Saddam’s Almost-Bomb

Saddam Hussein’s Iraq had a legitimate nuclear weapons program that was, by most accounts, very close to building a functioning Fat Man-level device before the invasion of Kuwait. A draft nuclear operations manual was even made. For all intents and purposes, it was destroyed in the 1991 Gulf War and there was no serious attempt to restart it prior to 2003.

The WMD swing-and-miss isn’t really the subject of this post. It was a combination of the inherent untrustworthiness of the Iraqi regime (which still would have more than willing to make genuine WMDs), a desperate desire to avoid a false negative after 9/11, and a bizzare bluff aimed at Iran by a Saddam who was increasingly believing his own propaganda. I have increasingly believed that, after 1991 and especially after 2001, that the Iraq War, or at least the country undergoing a catastrophic meltdown (see the Syrian Civil War), would have been inevitable given that element and the inherent instability of it, but that’s for another time.

Anyway, the Iraqi design was a spherical implosion device centered around 15-18 kilograms of highly-enriched uranium. The first incarnation of it was very wide (over a meter), with the big Tu-16 and Tu-22 bombers being the only delivery systems capable of dropping it.
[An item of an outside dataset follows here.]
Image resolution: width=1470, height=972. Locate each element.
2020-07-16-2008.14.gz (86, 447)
Later it shrank to the point where it could fit inside a ballistic missile, and active programs were focused on making longer-ranged missiles that could carry such a device. The yield is unknown and the only available references to them in open sources I’ve found are understandably redacted. One theory based on text size I’ve seen argued that the small design had the strength of only one kiloton and the big one three, which fits with the yield of early North Korean (pure test) designs. More generous estimates put it around 10-20. Regardless, it was unlikely to be more than low double digit kilotons in terms of blast strength. It’s worth noting that even the lowest-end estimate would still mean a radioactive version of the 2020 Beirut explosion.

Barring the invasion of Kuwait or other serious external interference, the program could have been up and churning out warheads by the mid-1990s. Of course, there would be serious external interference. Israel’s hyped attack on the Osirak reactor arguably owed more to the mania of Menachem Begin than any practical effect. Begin was the admitted inspiration for the supervillain Magneto (to give an idea of his temperament), and someone who embodied Alexander Wallace’s “hurt people hurt people” statement. Osirak was physically unsuited to producing weapons-grade material in quantity, and its destruction led to a much more hardened and dispersed program. Nonetheless, the Israelis would try.

Would they succeed? Would having the bomb actually lead to a calming effect, as argued by some? (Given the Kargil and Ussuri wars, I’m skeptical). As with everything involving the “devices”, there’s a thankfully small sample size to consider. There are many, many unknowns. But the atomic wolf was truly there.